Belanche-Muñoz Lluís A, Wiejacha Małgorzata
Department of Computer Science, Universitat Politècnica de Catalunya, 08034 Barcelona, Catalonia, Spain.
Cien.ai, Ronda Carrer de Sagués, 45, 08021 Barcelona, Catalonia, Spain.
Entropy (Basel). 2023 Jan 12;25(1):154. doi: 10.3390/e25010154.
Kernel methods have played a major role in the last two decades in the modeling and visualization of complex problems in data science. The choice of kernel function remains an open research area and the reasons why some kernels perform better than others are not yet understood. Moreover, the high computational costs of kernel-based methods make it extremely inefficient to use standard model selection methods, such as cross-validation, creating a need for careful kernel design and parameter choice. These reasons justify the prior analyses of kernel matrices, i.e., mathematical objects generated by the kernel functions. This paper explores these topics from an entropic standpoint for the case of kernelized relevance vector machines (RVMs), pinpointing desirable properties of kernel matrices that increase the likelihood of obtaining good model performances in terms of generalization power, as well as relate these properties to the model's fitting ability. We also derive a heuristic for achieving close-to-optimal modeling results while keeping the computational costs low, thus providing a recipe for efficient analysis when processing resources are limited.

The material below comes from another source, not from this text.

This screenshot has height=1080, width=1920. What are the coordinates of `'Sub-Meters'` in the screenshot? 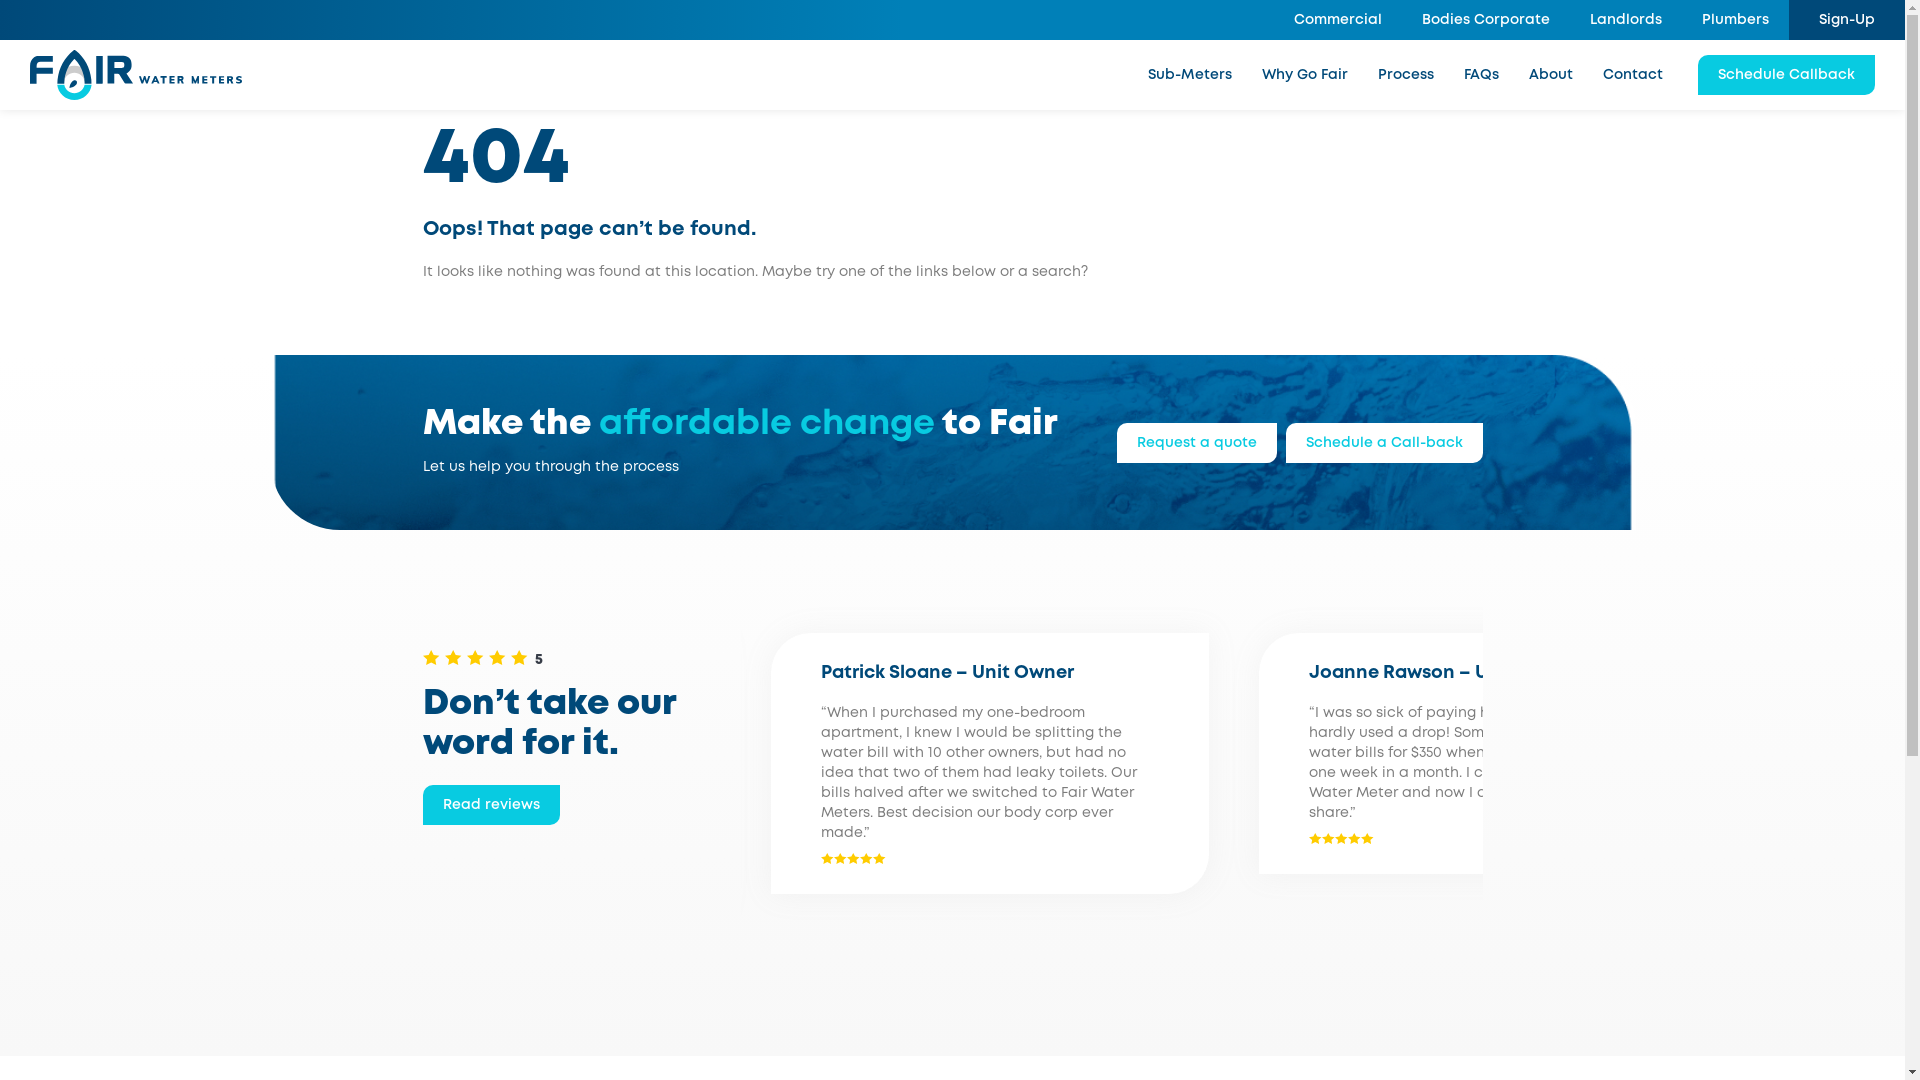 It's located at (1190, 73).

在过去二十年中,核方法在数据科学复杂问题的建模和可视化方面发挥了重要作用。核函数的选择仍然是一个开放的研究领域,一些核函数比其他核函数表现更好的原因尚未明确。此外,基于核的方法计算成本高昂,使得使用标准模型选择方法(如交叉验证)效率极低,因此需要精心设计核函数并选择参数。这些原因证明了对核矩阵进行先验分析的合理性,核矩阵即由核函数生成的数学对象。本文从熵的角度探讨这些主题,以核相关向量机(RVM)为例,明确核矩阵的理想属性,这些属性可提高模型在泛化能力方面获得良好性能的可能性,并将这些属性与模型的拟合能力联系起来。我们还推导了一种启发式方法,在保持计算成本较低的同时实现接近最优的建模结果,从而为处理资源有限时的高效分析提供了方法。